L’alpinista Dalla Rosa e il “suo” Tomatico
Feltre, sala gremita a Villaga per l’incontro nel segno della montagna organizzato dall’Enal Sport. L’associazione si prepara a celebrare gli 80 anni di attività

Un racconto tra alpinismo e avventura che è anche un momento di riflessione sui valori della montagna, che ha visto protagonista una persona legata alla frazione di Villaga anche da una storia familiare. Diego Dalla Rosa, alpinista, scialpinista ed esploratore feltrino, ospitato dall’Enal sport Villaga, ha riempito la sala alle ex scuole elementari del paese per l’incontro “Storie di montagna nate all’ombra del Tomatico”.
«Fra due mesi festeggeremo ufficialmente gli ottant’anni di storia della società e questa serata si inserisce nel programma delle iniziative celebrative», dice il presidente dell’Enal sport Villaga, Claudio Scopel, rimarcando l’importante traguardo raggiunto dall’associazione.
È stata una serata ricca di emozioni e valori, nella quale la montagna si è rivelata non solo nella sua bellezza ma anche come simbolo di sfida personale, coraggio, consapevolezza e rispetto. Attraverso il racconto delle sue imprese alpinistiche e dei suoi viaggi, accompagnato suggestive fotografie, Dalla Rosa ha conquistato il pubblico ripercorrendo una carriera straordinaria che nel 2024 gli è valsa il premio Pelmo d’Oro. Dalle prime arrampicate alle memorabili discese sulle Vette Feltrine, fino alle spedizioni in Sud America e in Africa, fra Perù, Patagonia e Kenia, attraverso la passione per gli sport estremi e l’approdo professionale al Consorzio Triveneto Rocciatori, di cui oggi è presidente.

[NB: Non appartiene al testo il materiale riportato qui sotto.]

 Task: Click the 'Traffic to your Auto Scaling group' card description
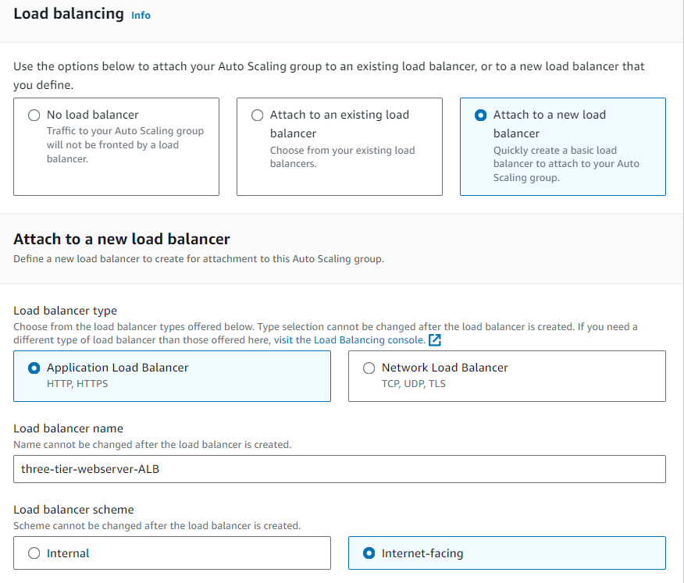coord(125,144)
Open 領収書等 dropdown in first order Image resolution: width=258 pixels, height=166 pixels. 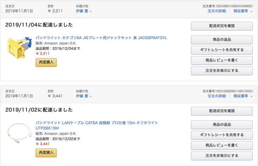coord(243,11)
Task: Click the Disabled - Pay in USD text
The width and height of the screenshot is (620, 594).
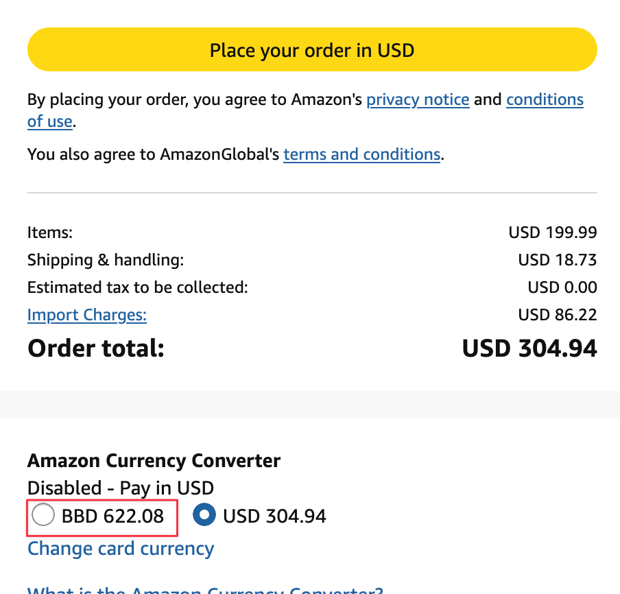Action: click(120, 488)
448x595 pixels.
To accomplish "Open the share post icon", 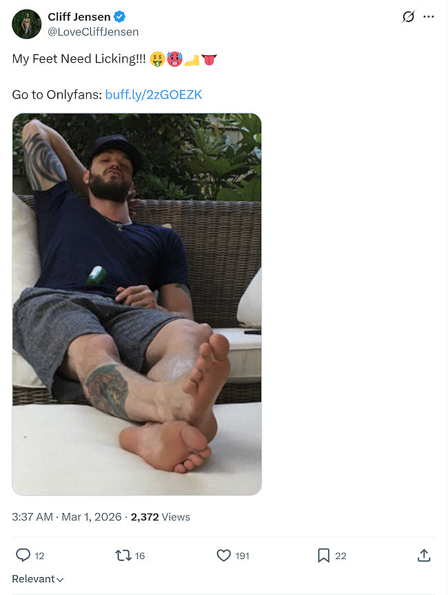I will point(424,555).
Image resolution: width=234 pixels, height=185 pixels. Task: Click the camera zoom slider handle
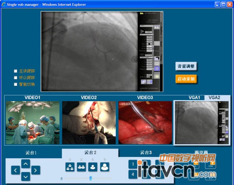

Il racconto di Dalla Rosa ha alternato grandi imprese sportive, curiosi aneddoti e momenti di intensa umanità: dall’incontro ravvicinato con un coccodrillo alle esperienze vissute a stretto contatto con le popolazioni dei luoghi attraversati, restituendo il senso più autentico del viaggio e dell’esplorazione. Una passione per la montagna, soprattutto quella più selvaggia, che affonda le proprie radici proprio a Villaga, dove Dalla Rosa ha mosso i primi passi sulla neve da bambino.
«Ho cominciato a sciare qui a Villaga, insieme a mio padre Sergio, che a metà degli anni Cinquanta fu presidente della società. Si saliva a piedi lungo il Tomatico con gli sci sulle spalle e si scendeva, stando attenti agli alberi, ai pali e ai filari delle viti», ha ricordato Dalla Rosa.